Our Loan Market colleagues have booked a stunning month of results as well, with $1.76 billion lodgements, some $1.26 billion in approvals and $1.03 billion in settlements.  As we have been saying since March, the insights from Loan Market has given us confidence in the strength of the banking system and the availability of credit on great terms to buyers, underpinning the health of the property market. Loan Market brokers are also seeing big differences in turnaround times from the various lenders. Some major lenders are taking up to 20 days for a decision while others are at one day turnarounds. As always, we recommend buyers seek advice from a broker to make sure they are getting the best deal and turnaround times for their situation.

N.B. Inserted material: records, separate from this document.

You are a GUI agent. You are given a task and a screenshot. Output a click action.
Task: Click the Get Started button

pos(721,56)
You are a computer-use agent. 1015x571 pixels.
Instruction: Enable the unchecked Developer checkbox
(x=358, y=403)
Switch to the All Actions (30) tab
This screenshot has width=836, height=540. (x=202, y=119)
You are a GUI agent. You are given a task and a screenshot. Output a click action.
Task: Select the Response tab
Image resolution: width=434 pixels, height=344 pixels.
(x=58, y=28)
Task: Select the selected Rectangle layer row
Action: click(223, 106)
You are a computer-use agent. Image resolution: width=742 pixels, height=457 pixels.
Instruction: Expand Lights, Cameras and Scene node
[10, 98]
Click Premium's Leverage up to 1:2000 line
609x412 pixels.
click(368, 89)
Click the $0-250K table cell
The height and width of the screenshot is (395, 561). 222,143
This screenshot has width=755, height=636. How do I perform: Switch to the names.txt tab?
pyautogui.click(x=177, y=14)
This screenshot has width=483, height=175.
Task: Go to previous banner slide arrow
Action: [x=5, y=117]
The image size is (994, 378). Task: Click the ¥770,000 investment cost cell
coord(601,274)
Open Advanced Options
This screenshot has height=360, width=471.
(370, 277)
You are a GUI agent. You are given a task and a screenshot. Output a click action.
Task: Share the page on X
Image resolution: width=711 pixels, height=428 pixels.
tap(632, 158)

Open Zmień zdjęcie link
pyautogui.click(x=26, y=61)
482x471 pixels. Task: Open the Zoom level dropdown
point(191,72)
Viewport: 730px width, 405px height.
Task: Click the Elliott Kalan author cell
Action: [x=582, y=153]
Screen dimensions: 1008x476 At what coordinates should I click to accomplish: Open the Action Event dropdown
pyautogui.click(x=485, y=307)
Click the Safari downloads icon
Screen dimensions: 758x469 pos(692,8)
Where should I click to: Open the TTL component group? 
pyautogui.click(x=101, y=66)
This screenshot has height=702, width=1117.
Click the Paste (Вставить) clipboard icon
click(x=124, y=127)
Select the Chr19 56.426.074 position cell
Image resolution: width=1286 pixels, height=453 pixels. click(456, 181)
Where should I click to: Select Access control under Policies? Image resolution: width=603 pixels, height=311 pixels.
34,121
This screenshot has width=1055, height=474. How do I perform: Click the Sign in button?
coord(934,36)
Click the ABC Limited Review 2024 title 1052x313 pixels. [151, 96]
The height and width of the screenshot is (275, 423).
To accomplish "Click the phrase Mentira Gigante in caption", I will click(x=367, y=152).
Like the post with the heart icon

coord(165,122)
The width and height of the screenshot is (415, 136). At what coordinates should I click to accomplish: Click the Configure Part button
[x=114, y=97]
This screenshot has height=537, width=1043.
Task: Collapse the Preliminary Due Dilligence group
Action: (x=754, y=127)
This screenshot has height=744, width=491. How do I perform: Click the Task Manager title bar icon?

Across Australia and New Zealand, Ray White opened seven new offices (Peter Catanzariti – Ray White Coomera; Farzin Ghaffari-Hesari and Nawwar Al Shawi – Ray White Glenorchy; Andrew Summerville – Ray White Rural Kyogle; Trent Robinson – Ray White Rural Mudgee; David McPharlin – Ray White Port Lincoln & Tumby Bay Branch; and Ian Seed – Ray White Yarram) and welcomed over 165 new members. Our weekly publication, Ray White Now, now in it’s 16th edition continues to build momentum reaching over 170,000 people over the past 15 weeks.

It was wonderful to celebrate with so many of our members  at eight digital awards ceremonies in August and early September, celebrating some extraordinary achievements in extraordinary times. Over 5600 joined us online as we recognised 1548 individuals and offices from administrators, property managers, sales agents and business owners – we are very proud of each and every one of our members.

It is very hard to remember a time in our 118 year history when the current market activity contrasts more sharply with the outlook painted by major banks and economists.  We remain as a player in the market and not a speculator on its future, and our message remains that there is a huge amount of activity going on right now in the Australian real estate market, and we can be confident that it will continue for the balance of 2020.  As the Australian  banks agree, no one can be certain what awaits us next year.